İsraf, İsraf Bizi Yıkan İsraf

77

Bugün biraz farklı konuya değinmek istedim. Yukarıda başlığını attığım ve bu konunun birçok şeyle irtibatlandırılabileceğinden yola çıkarak, alış veriş yaparken ihtiyaçtan fazlasını almamak ve alınan sebze, meyve, bakliyat gibi ürünlerin raf ömrü ve bozulmalara karşı dayanıklılık durumuna göre alınmalıdır. Sebze ve meyveler yıkandıktan sonra mutlaka kurulanması gerekir. Çünkü üzerinde kalan ıslaklık rutubetin artmasına neden olacağından çürüme daha erken olacaktır. Buzdolabında günlerdir pişirmeyi beklediği için pörsüyüp çürüyen sebzeler iyi saklanmayan bakliyat çeşitleri buzdolabına koymayı unuttuğumuz yemeklerimiz, bayatlamış ekmekler sararmış yeşillikler plansız alış verişin sonucudur.

Günde 3 öğün soframıza gelen ekmeğin maalesef her gün sayılarla ifade edilemeyecek kadar çok oranda çöp tenekelerinde görmek bana ızdırap veriyor. Aylık ortalama 200 milyon civarında sadece ekmeği çöpe attığımız düşünülürse israfın boyutlarının ne olduğunu hemen anlayabiliriz.

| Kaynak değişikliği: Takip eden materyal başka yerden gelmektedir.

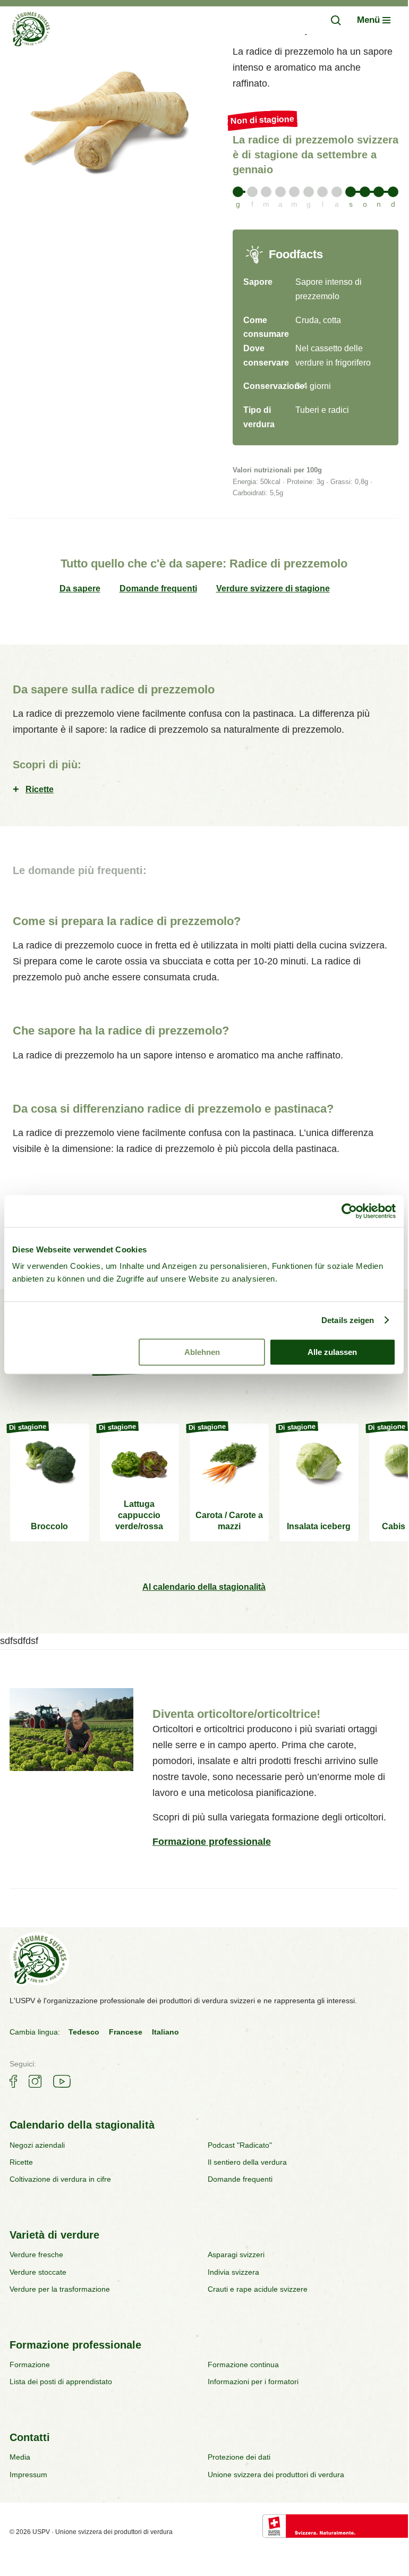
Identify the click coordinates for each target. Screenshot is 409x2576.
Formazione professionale (211, 1841)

Oysa ekmek en büyük nimettir, yeri çöplük değildir.

Su israfında, elektrik israfından, boşa akıtılan sudan kamu kurum ve kuruluşlarında gündüz alenen yanan ışıklardan gereksiz kullanılan elektrik ocaklarından, yatılı okullar, yine çeşitli kamu kurum ve kuruluşlarında, askeri birliklerden çöpe giden yemekler ekmekler bilmiyorum hangisinden bahsetsem evimize aldığımız eşyayı bir müddet sonra miadı dolmadan atmaktan, yine en önemli gördüğüm israfların biride ilaç israfı her yıl milyonlarca insan yiyecek bulamadığı için ilaç alamadığı için hastalanır.

Sakat kalır veya ölürken milyonlarca insan gereksiz ilaç kullanımı sonucu milyonlarca dolar çöpe gitmektedir. Ayrıca ilaç firmalarının daha çok para kazanma satışını artırma uğruna Trilyonlarca parayı eğitim ve tanıtım adı altında doktorları yurt dışı gezilerinden tutunda her türlü reklâm, tanıtım ve çıkarılan bazı tıp dergilerinin reklâm vererek sponsorluklarını yaptıkları görülür.

Yukarıda sadece birkaçından bahsedebildiğimiz israf konusunda acaba yeterince ehem niyet verebiliyor muyuz? Eğitim kurumlarında israfla ilgili öğrencilerimize yeterli eğitimi verbiliyormuyuz. Aileler bu konuda acaba ne kadar duyarlılar. Sivil toplum örgütleri, basın bu konuda neler yapıyor.

Bu konu ile ilgili bir anektod sizlerle paylaşmak istiyorum. Çin Halk Cumhuriyetinden yüksek mertebede bir devlet yetkilisi ülkemize gelir. Yemek vakti gelince Ülkemizin görevlisi ile yemeğe çıkarlar. Yemekte Çinlilerin meşhur yemeği pilav vardır. Pilavı tahta kaşıklarla yemeğe başlar. Tabi pilavın sonu gelir, içerisinde 20-30 adet pilav danesi kalır, bunların hepsini tek, tek üşenmeden alırken bizim yetkili, bırakın neden bu kadar uğraşıyorsunuz der, Çinli yetkili cevap verir. Benim ülkem 1 milyar nüfusu var günde 2-3 defa pilav yendiğini düşünürsek yaklaşık 80-100 milyar pirinç danesi yapar ayda şu kadar, yılda şu kadar ve bununla da şu kadar insanlar doyar. Bilmiyorum başka bir şey anlatmağa gerek varmı? Cenabı Allah (CC) bütün nimetleri insanlık âlemi için yaratmıştır. Yoksa parasını verdim yerim içerim atarım değil yiyiniz içiniz ama israf etmeyiniz. İşte bu yüzdendir ki insanlığın bu ayıbı nedeniyle her yıl milyonlarca insan açlıktan yok olmakta, hastalanmakta, sakat kalmaktadır.

Öyle ise; buradan ana, babalara, öğretmenlere, öğrencilere, Belediyelere, siyasilere sivil toplum örgütlerine, basına ve bütün herkese sesleniyorum. Gelin bu illeti yok etme adına hepimiz elimizden geleni yapalım.